# [Your instructions]
Print, please, exactly the lines from the one with "This screenshot has" through the final line of the data below, with both ends included and the pictures left out.

Records excerpted from a collection:
══════════════════════════════

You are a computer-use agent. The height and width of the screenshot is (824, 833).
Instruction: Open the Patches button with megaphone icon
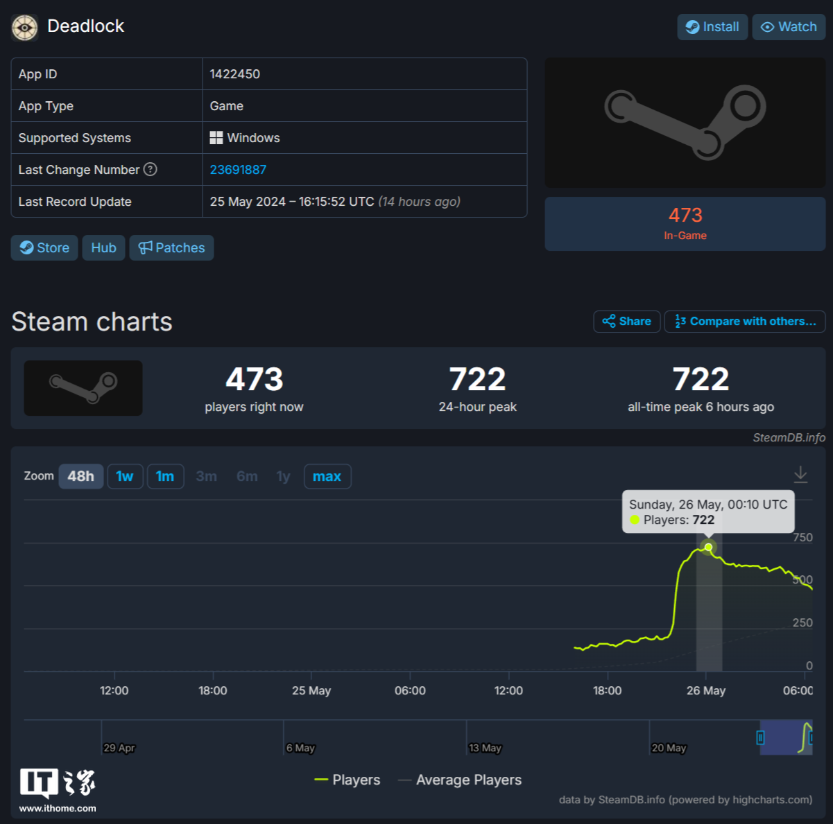tap(171, 248)
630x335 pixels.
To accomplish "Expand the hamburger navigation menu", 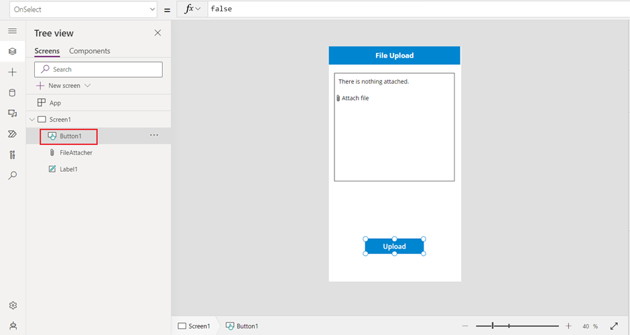I will coord(12,32).
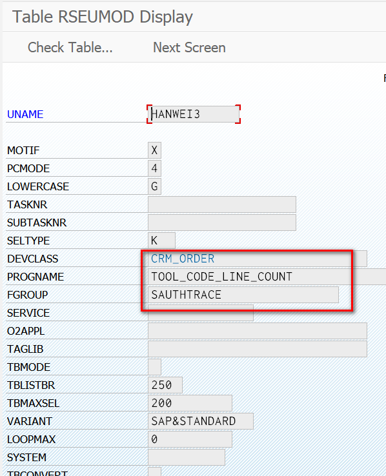Focus the empty SYSTEM field

(x=187, y=457)
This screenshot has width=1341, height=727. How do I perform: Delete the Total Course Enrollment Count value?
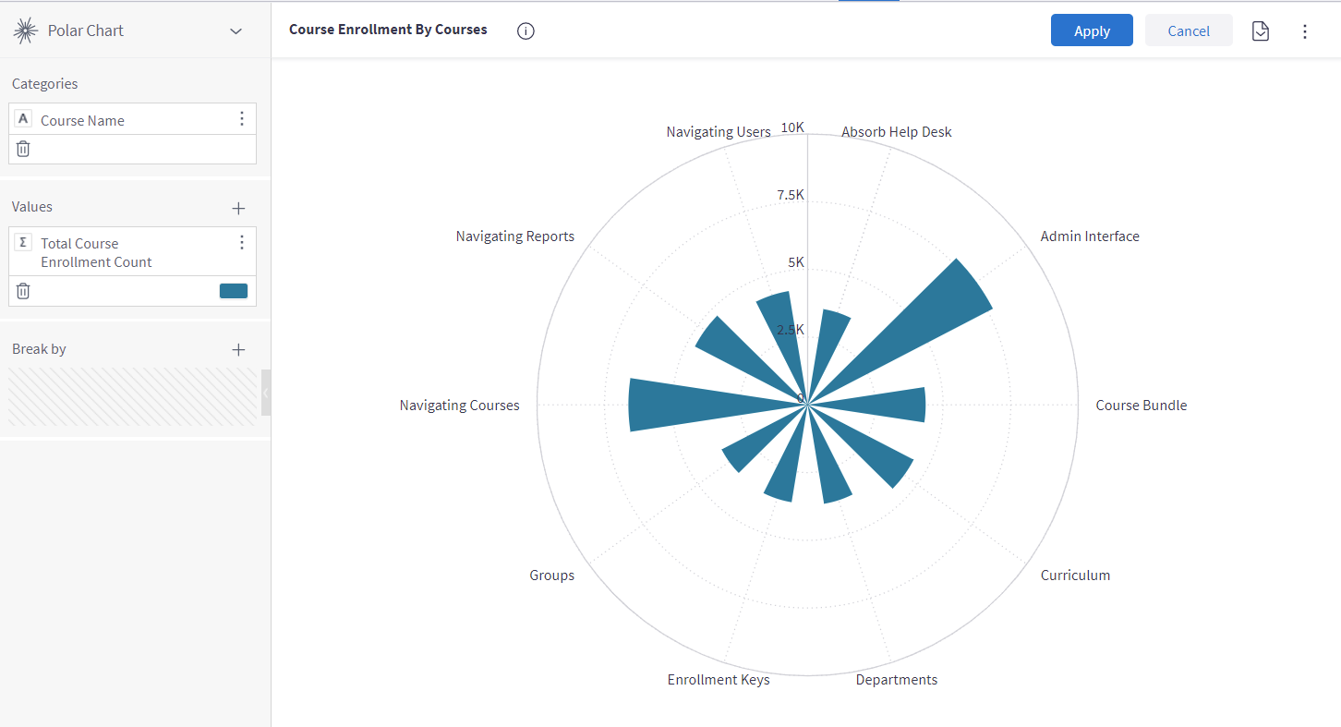coord(23,291)
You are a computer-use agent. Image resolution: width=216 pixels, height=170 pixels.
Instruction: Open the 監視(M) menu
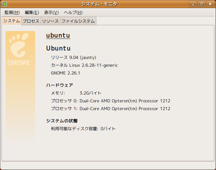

══════════════════════════════

# [Written answer]
This screenshot has width=1341, height=727. How do I perform: Delete the Total Course Enrollment Count value?
coord(23,291)
You are a computer-use agent. Image resolution: width=216 pixels, height=170 pixels.
Instruction: Open the 監視(M) menu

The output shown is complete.